In other reporting on the situation, Nicholas Stuart suggests that this decision only confirms Facebook’s dominant role:
Facebook wanted a deal, but only one that left it in control. Sure, they preferred not to gift money to anyone, particularly slow media behemoths that can’t even get their distribution model right. But Zuckerberg can live with this, because the government’s cemented his role. Facebook’s now driving the media jalopy.
Adding to this, Alex Hern suggests that until the technology sector change their approach, we are going to have more calls to “regulate us, just not like that”
Like all industries, tech has its shadow lobbying groups, it secretly funds its think tanks and so on. But, unlike others, the tech industry has focused firmly on that core pro-regulation message. “We want to be regulated; we want new laws that cover us; we’re not like the Other Industries, we’re cool and likeable”.
Except that message fails, because it’s coming from an industry that simply cannot accept that regulation is driven, first and foremost, by a desire to limit the harms caused by that industry – harms which the industry can’t even be convinced exist.

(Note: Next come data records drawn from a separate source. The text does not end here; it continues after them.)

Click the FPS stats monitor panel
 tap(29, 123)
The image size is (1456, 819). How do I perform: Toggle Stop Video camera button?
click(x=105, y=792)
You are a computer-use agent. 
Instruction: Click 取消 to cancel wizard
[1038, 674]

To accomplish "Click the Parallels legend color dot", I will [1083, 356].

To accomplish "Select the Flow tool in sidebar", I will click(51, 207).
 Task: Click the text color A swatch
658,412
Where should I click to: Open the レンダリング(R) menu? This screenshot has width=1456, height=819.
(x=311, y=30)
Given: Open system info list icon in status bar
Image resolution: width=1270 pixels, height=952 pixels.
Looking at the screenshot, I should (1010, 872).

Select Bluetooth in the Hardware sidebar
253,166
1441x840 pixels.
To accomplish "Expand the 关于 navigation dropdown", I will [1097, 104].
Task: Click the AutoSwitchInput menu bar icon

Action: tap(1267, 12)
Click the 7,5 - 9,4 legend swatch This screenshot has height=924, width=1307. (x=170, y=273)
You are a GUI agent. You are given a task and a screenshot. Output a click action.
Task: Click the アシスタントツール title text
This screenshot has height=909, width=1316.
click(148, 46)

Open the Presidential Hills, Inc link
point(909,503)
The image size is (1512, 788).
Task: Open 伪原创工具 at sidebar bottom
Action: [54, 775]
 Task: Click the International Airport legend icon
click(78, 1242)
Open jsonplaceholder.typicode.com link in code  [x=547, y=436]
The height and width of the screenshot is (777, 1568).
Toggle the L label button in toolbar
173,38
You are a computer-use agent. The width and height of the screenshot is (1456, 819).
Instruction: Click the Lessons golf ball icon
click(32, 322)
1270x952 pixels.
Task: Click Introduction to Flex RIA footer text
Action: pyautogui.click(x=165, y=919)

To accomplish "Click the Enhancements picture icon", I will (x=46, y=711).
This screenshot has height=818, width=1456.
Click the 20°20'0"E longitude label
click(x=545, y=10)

In other words, we’re going to see this more in the future. Until tech changes its view of regulation from something that offloads blame to something that prevents harm, that cycle – “Regulate us! No not like that” – will continue.
While Cory Doctorow argues the real focus is not links, but the ad market.
This vertical integration is the source of confusion about whether this is a link-tax. The goal of the regulation is to clean up the ad markets, but Googbook use links as a stick to beat up publishers when they don’t submit to corrupt ad practices, so links get implicated.